Problem requirements: Please rewrite every line of the records with "column" renamed to "field", keeping everything else the same, and leave the pictures out.

Extracted entries:
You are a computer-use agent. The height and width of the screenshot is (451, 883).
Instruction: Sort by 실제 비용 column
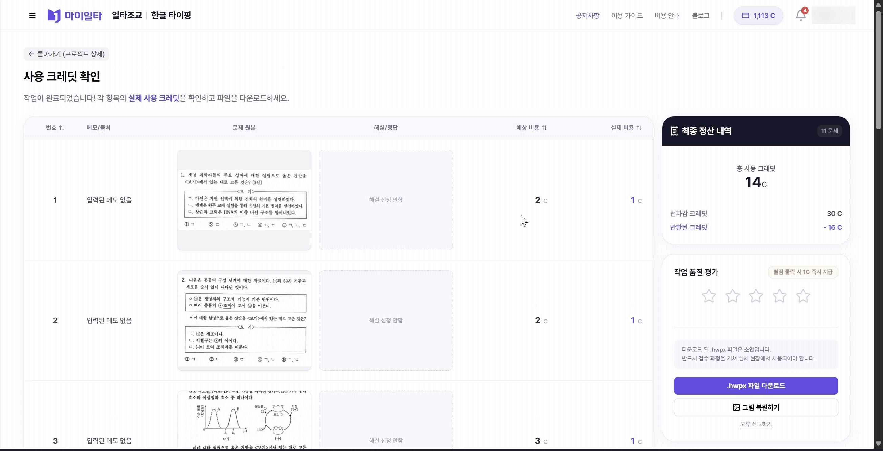point(626,128)
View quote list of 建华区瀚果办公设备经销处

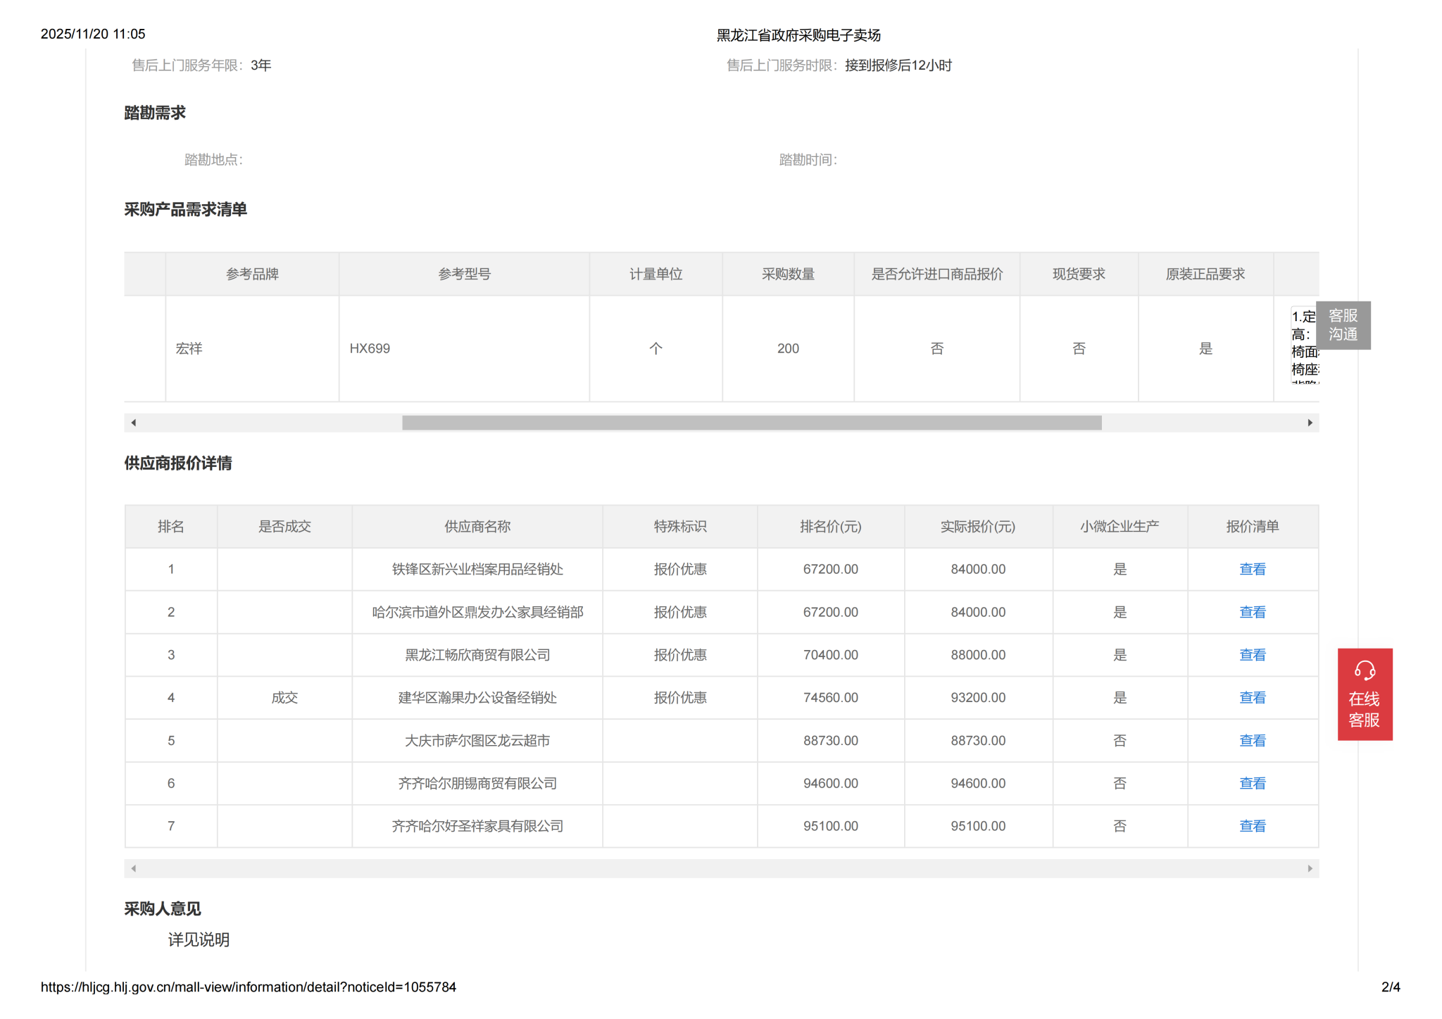[x=1252, y=698]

Exercise output:
You are a computer-use agent. The height and width of the screenshot is (451, 883).
Instruction: Sort by 실제 비용 field
point(626,128)
View quote list of 建华区瀚果办公设备经销处

[x=1252, y=698]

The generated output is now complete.